Let’s look at the facts: Lorde is Ella Maria Lani Yelich-O’Connor (yeah, Lorde’s easier, isn’t it?), a 17-year old New Zealander from Auckland. She first came to prominence with her Love Club EP back in the second half of last year (when she was still 15!), and this album was produced by local Joel Little. What’s it like? Well, it’s very modern electronic pop, if we’re going to get all genre-y. You can see the influences – she’s often cited James Blake’s sparseness – and it’s pretty stripped back, with clever, barbed lyrics, very much showing a love for hip-hop, but putting it in the prism of a girl that, at the time, had never left her home country, it’s pretty startling that it’s actually written by someone that’s tucked away in the end of the southern hemisphere. And that’s not being patronising, it’s just that it’s an unlikely result of such a situation, especially in terms of her age (one lyric on the album states “pretty soon I’ll be on my first plane”, which says it all).
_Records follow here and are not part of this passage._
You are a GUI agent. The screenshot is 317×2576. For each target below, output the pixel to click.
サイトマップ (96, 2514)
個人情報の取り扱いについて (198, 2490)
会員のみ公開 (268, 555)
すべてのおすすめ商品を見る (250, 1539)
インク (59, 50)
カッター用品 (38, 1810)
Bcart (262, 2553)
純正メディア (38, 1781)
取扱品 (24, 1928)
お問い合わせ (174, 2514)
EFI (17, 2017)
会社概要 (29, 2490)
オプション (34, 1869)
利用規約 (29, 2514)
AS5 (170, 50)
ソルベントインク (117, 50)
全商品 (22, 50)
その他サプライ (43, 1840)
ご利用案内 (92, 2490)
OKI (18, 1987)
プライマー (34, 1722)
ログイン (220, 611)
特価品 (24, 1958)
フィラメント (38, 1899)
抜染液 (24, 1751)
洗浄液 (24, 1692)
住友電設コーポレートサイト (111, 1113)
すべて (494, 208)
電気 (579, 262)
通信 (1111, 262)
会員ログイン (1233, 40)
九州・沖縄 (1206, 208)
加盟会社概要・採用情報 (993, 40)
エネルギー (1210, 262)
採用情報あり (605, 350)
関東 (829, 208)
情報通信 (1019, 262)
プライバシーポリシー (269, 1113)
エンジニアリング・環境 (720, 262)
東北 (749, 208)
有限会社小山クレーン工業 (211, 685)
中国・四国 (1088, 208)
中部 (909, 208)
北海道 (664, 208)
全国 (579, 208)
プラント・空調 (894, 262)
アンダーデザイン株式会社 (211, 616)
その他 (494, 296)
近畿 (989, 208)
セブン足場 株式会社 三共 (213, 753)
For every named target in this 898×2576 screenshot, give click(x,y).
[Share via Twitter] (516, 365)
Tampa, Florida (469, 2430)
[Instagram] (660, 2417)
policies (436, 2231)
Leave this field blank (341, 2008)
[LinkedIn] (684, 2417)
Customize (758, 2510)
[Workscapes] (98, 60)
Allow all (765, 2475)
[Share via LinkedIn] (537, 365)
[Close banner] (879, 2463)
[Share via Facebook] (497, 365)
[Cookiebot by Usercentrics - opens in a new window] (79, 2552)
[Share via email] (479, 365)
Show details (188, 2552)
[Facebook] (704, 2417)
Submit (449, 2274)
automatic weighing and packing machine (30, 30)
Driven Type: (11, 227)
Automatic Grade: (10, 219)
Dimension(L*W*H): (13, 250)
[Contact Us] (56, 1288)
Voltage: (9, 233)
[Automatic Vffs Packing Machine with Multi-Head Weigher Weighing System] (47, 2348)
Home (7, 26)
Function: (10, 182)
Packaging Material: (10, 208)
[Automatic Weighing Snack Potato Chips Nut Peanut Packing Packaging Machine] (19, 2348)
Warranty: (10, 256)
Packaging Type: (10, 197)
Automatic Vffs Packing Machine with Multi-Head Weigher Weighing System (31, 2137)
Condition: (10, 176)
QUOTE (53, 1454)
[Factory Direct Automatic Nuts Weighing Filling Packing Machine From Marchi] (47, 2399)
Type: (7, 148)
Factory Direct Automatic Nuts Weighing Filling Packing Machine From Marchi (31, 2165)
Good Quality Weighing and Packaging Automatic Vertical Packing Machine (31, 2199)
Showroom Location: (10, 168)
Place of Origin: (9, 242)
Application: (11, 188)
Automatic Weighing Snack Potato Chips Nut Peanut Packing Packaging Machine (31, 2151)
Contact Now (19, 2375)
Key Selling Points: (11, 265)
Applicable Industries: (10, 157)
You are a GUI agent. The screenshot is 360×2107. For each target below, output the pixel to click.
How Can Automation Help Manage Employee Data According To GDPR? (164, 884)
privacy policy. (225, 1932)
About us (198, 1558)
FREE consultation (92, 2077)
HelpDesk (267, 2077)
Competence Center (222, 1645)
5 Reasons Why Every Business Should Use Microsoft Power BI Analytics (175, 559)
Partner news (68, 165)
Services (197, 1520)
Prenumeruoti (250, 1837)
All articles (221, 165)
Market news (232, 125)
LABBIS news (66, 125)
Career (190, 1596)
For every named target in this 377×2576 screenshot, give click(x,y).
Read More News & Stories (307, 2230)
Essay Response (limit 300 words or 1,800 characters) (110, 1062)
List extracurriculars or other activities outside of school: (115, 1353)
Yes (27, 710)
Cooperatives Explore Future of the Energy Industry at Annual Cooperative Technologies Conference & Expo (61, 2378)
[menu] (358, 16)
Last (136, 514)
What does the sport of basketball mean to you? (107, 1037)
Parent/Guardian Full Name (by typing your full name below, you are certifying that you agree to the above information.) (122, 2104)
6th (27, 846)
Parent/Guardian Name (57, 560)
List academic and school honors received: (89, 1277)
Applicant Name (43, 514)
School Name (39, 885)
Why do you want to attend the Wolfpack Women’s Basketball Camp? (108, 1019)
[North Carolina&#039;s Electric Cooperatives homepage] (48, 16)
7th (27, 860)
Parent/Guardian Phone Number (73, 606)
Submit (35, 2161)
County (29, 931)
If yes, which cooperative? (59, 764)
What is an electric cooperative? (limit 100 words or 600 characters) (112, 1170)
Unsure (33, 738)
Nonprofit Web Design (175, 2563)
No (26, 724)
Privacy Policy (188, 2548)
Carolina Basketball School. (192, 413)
But it’s a great example of lyrics and songs that a 25-year old over here may have written, but likely with songwriters and other producers behind her, as soon as the hype machine took hold. While those not in the know (or too lazy) dismissed her as another record-company construct, she’s the opposite, arriving as a pretty fully-formed artist, most likely a product and a benefit of the cultural or musical isolation of sorts. There’s hints of stuff like James Blake, Massive Attack’s more Spartan arrangements, Lana Del Rey’s languid style (which she’s also stated as an influence) and most obviously the xx (minus the guitars). Most of the album’s dubby pop, but there are a few dancefloor moments too. And there’s a good slab of irony in there, which sings to my ears. Having been to NZ a few times – and this is no slight, as it’s an amazing place – the ennui that also sits throughout the album isn’t faked. Small-town life out there is pretty dry when you’re near to Auckland, let alone coming from London.
I’ve only had a week or so with this album, so my opinions aren’t fully formed yet either, but it’s clear that Lorde’s a precociously talented artist. There’s a bit of a dip in the middle of the album, but then considering that I was busy drinking cider and scooting around Surrey in my Mini at 17, and she’s writing music like this, I can’t really get my head around just what it must take to do that at that age. And most of all, it’s refreshing to have someone emerge like this from an unlikely location, without the taint of record companies and hype or being pushed to work with producers or use songs written for her. Only time will tell how she develops, and one would hope that, while she absorbs the expanding world around her, it doesn’t affect her ability to do what she does.
She’s touring now, especially in the States, where I think her songs will go down as well as they do in the UK, and I can’t wait for her next album.